Stored data:
++++++++
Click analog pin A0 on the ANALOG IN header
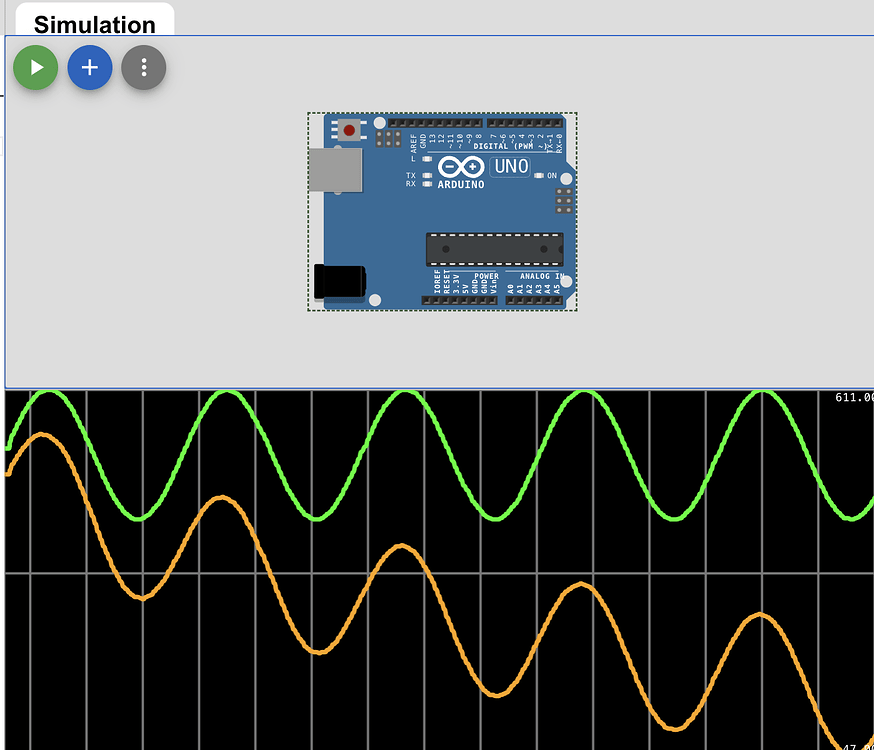Viewport: 874px width, 750px height. tap(511, 299)
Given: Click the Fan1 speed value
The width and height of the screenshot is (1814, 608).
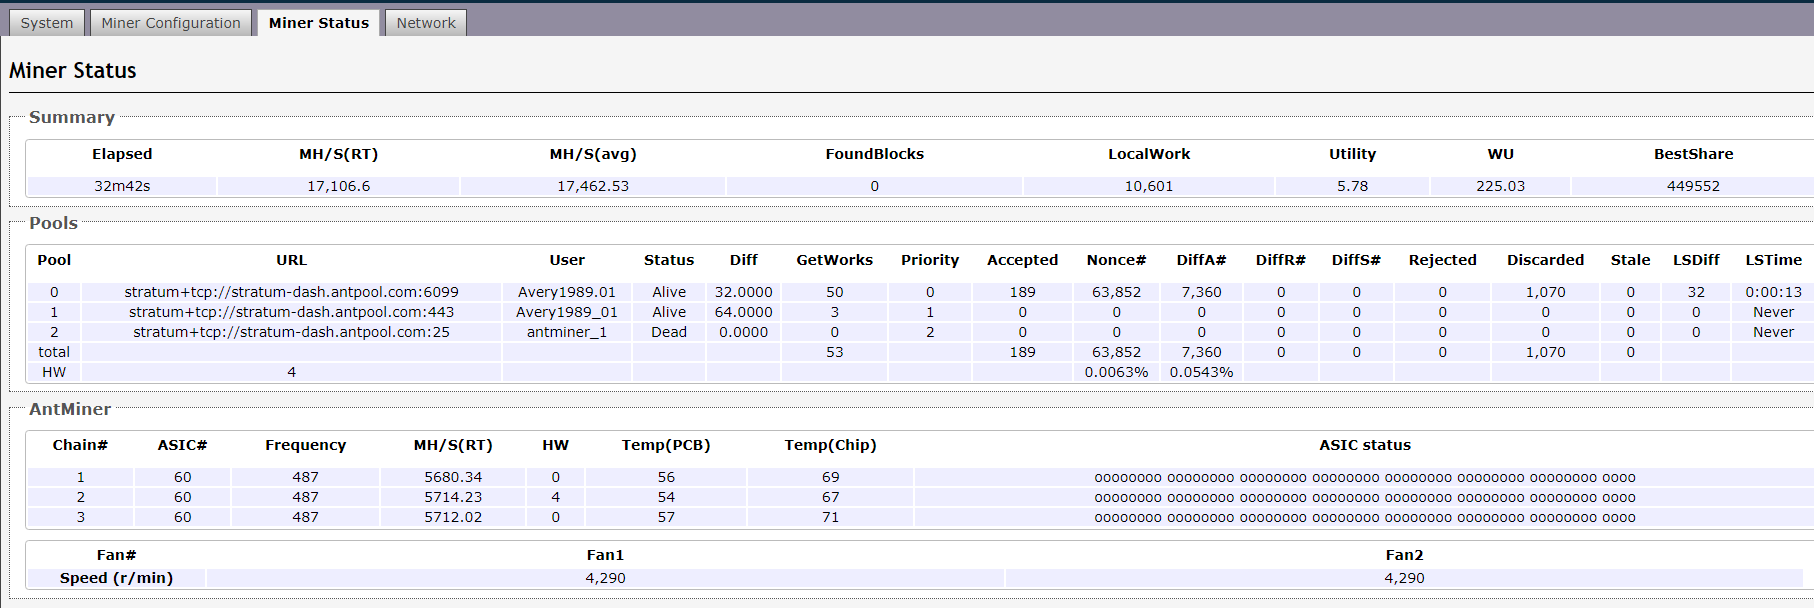Looking at the screenshot, I should coord(605,578).
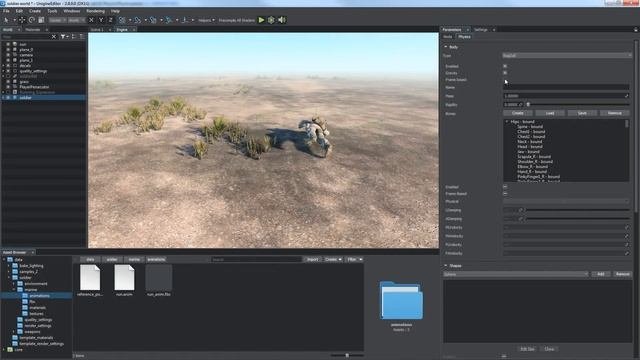Select the Rotate manipulator tool

coord(31,20)
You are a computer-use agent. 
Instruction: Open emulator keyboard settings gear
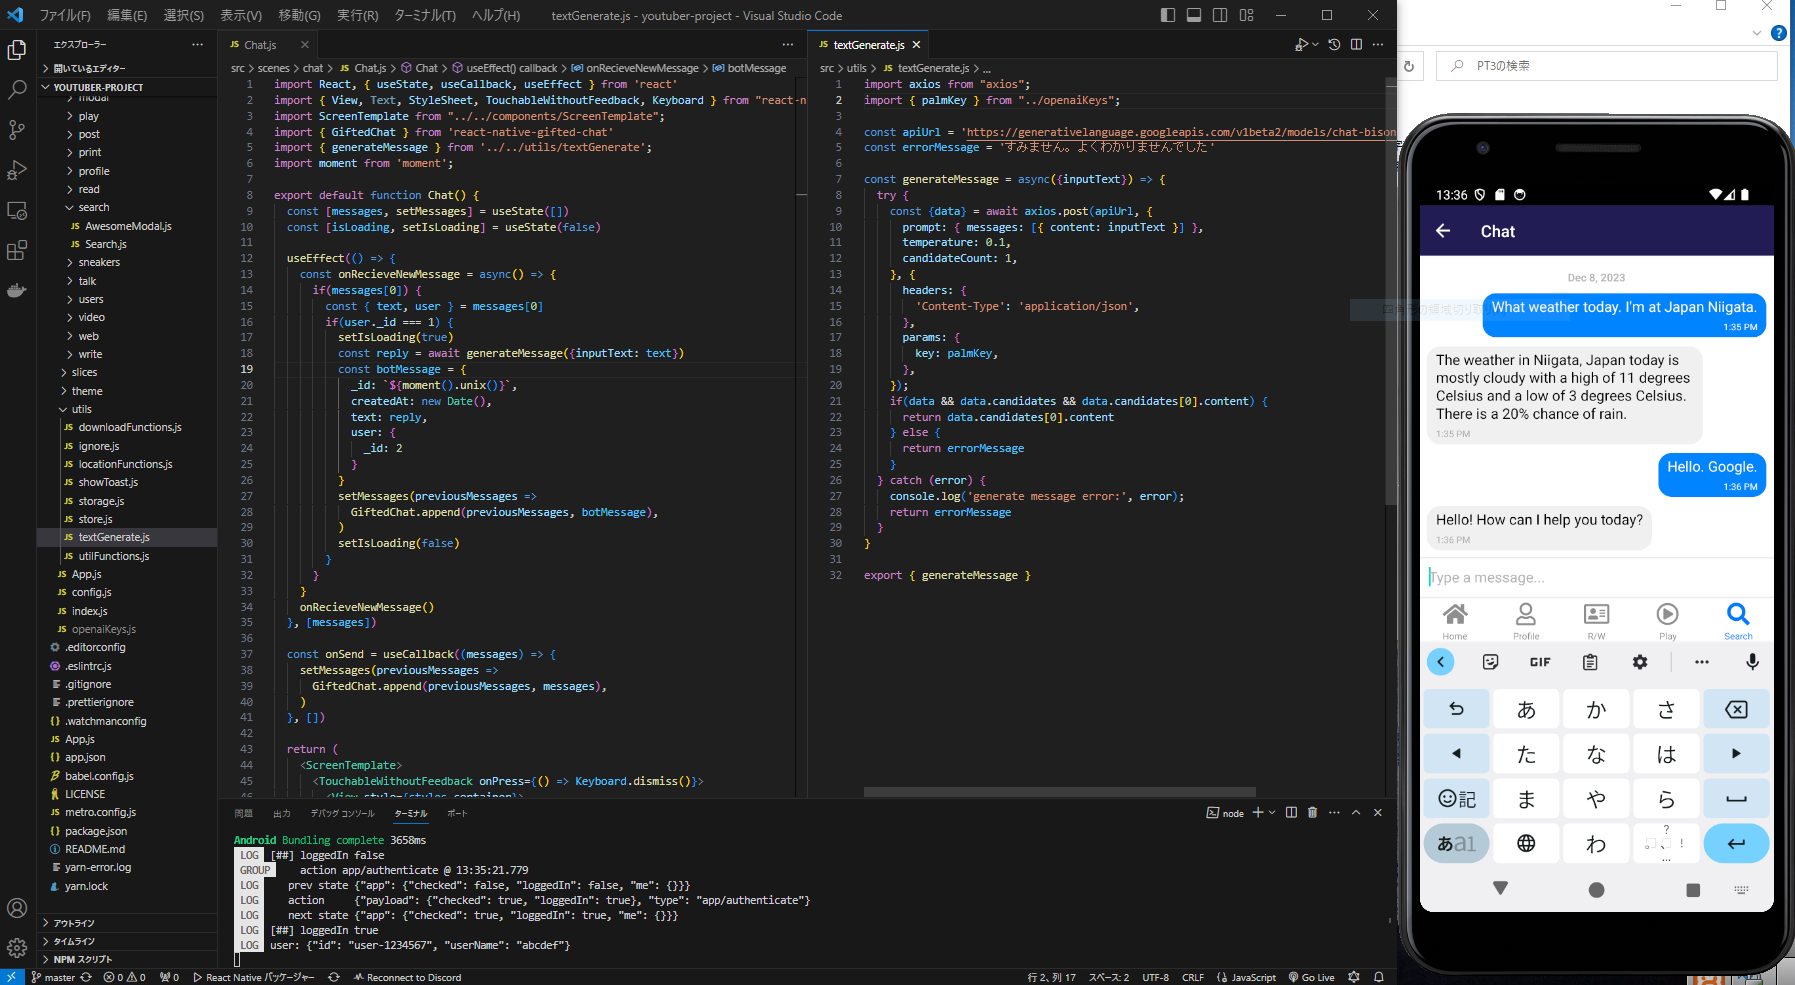[1640, 662]
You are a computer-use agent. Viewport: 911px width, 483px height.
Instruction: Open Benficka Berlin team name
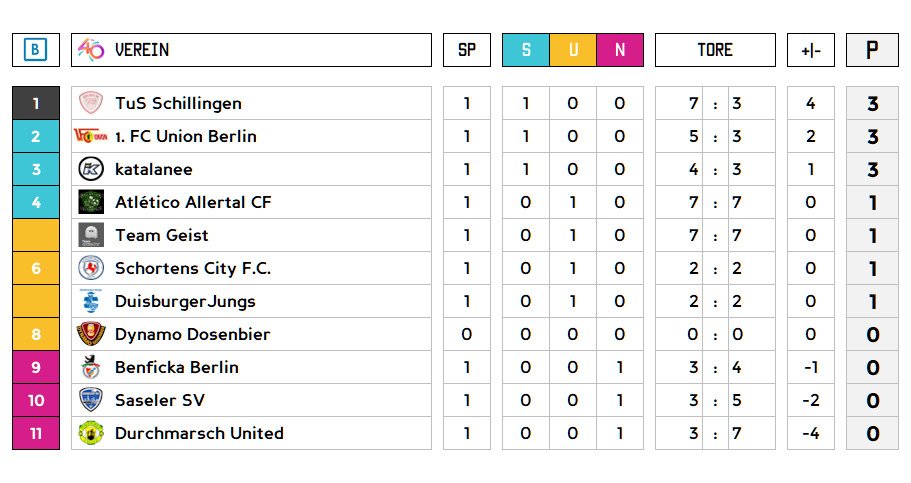[x=176, y=367]
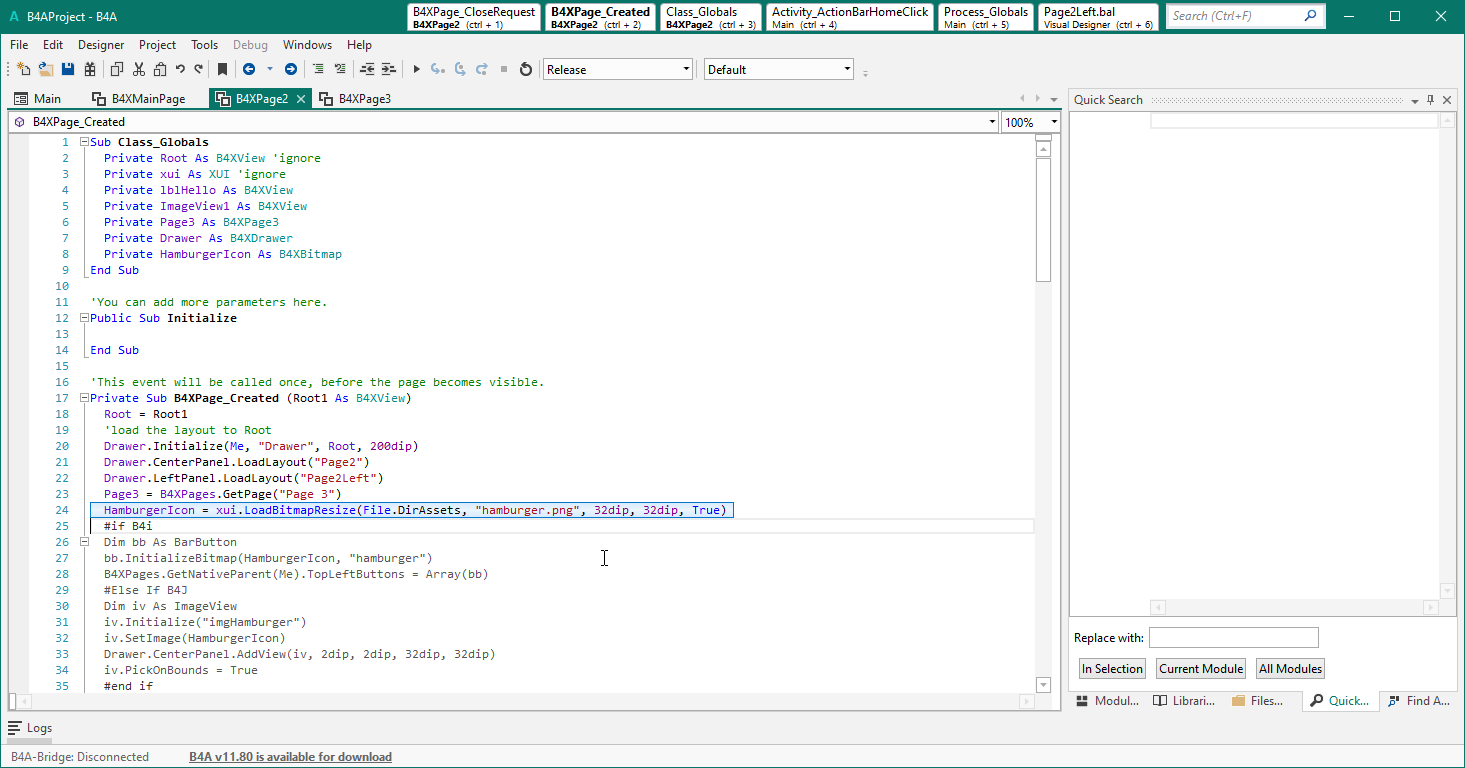The image size is (1465, 768).
Task: Click the Replace with text field
Action: click(x=1233, y=638)
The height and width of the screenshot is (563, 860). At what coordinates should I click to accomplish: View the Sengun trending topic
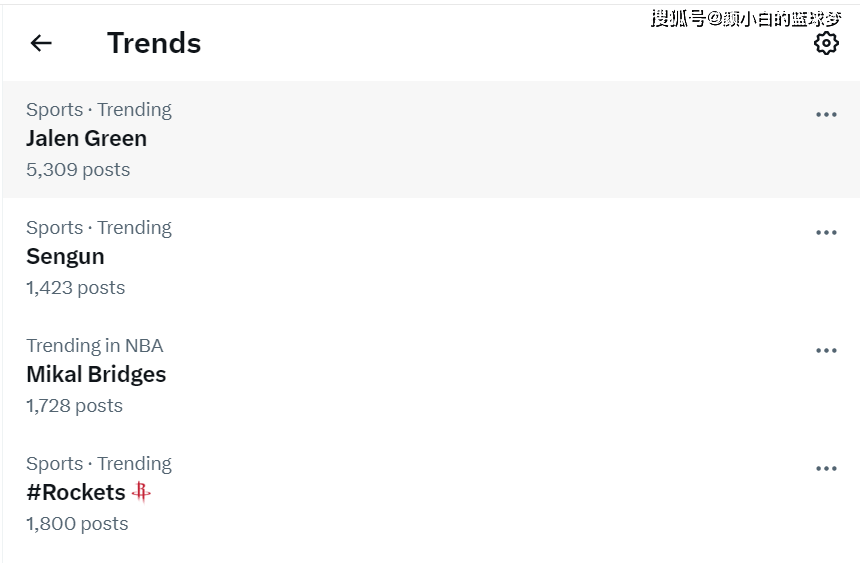[65, 257]
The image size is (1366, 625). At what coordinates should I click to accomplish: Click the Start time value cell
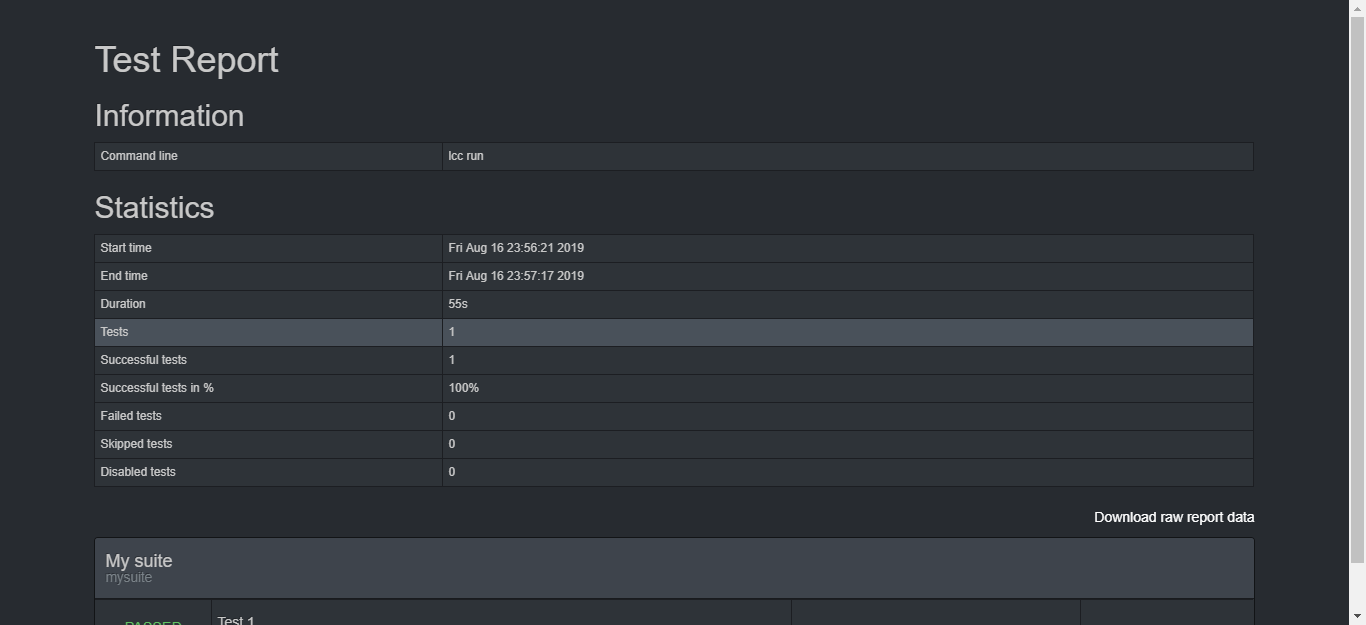847,248
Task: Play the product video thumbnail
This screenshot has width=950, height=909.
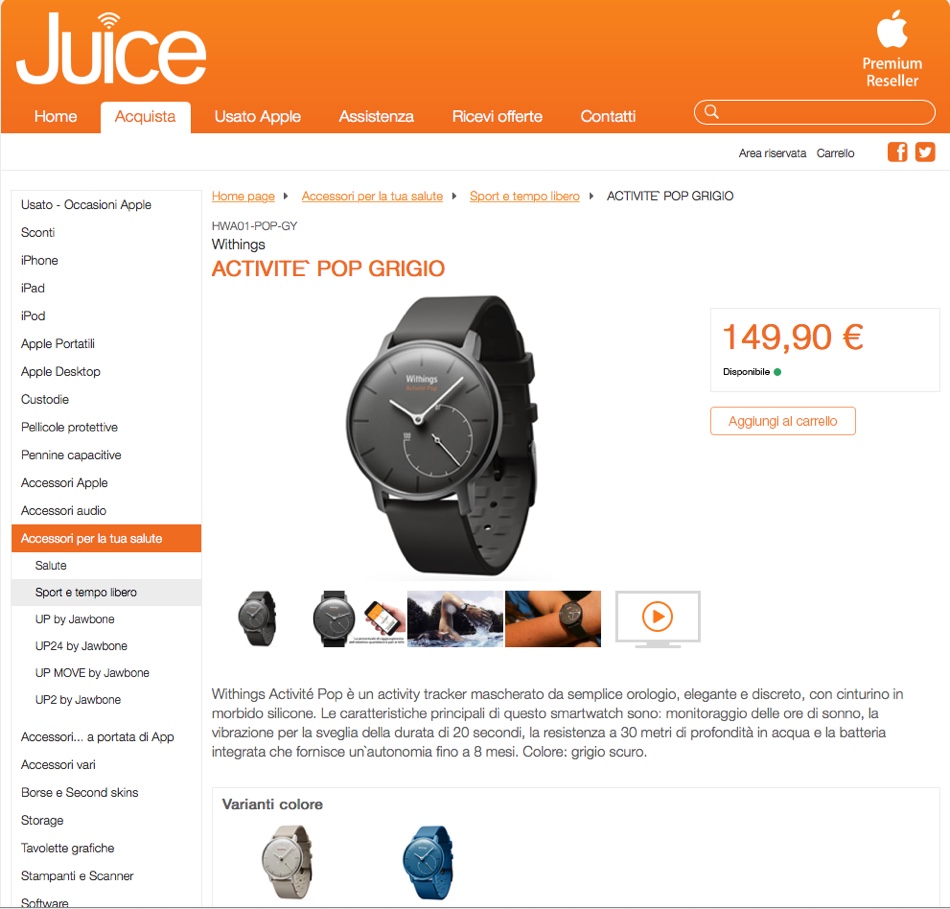Action: coord(657,618)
++++++++
EXERCISE BRIEF ▸ With the pictures set aside, please write out all of the records above exactly.

TASK SOLUTION ▸
Click analog pin A0 on the ANALOG IN header
Viewport: 874px width, 750px height. tap(511, 299)
Given: Click the Fan1 speed value
The width and height of the screenshot is (1814, 608).
Looking at the screenshot, I should coord(605,578).
Select the Rotate manipulator tool

coord(31,20)
You are a computer-use agent. 
Instruction: Open emulator keyboard settings gear
[1640, 662]
You are a computer-use agent. Viewport: 911px width, 483px height.
Instruction: Open Benficka Berlin team name
[x=176, y=367]
The image size is (1465, 768).
Task: Click the Replace with text field
Action: click(x=1233, y=638)
The height and width of the screenshot is (563, 860). At what coordinates should I click to accomplish: View the Sengun trending topic
[65, 257]
The image size is (1366, 625). At what coordinates should I click to accomplish: Click the Start time value cell
847,248
Task: Play the product video thumbnail
This screenshot has width=950, height=909.
Action: coord(657,618)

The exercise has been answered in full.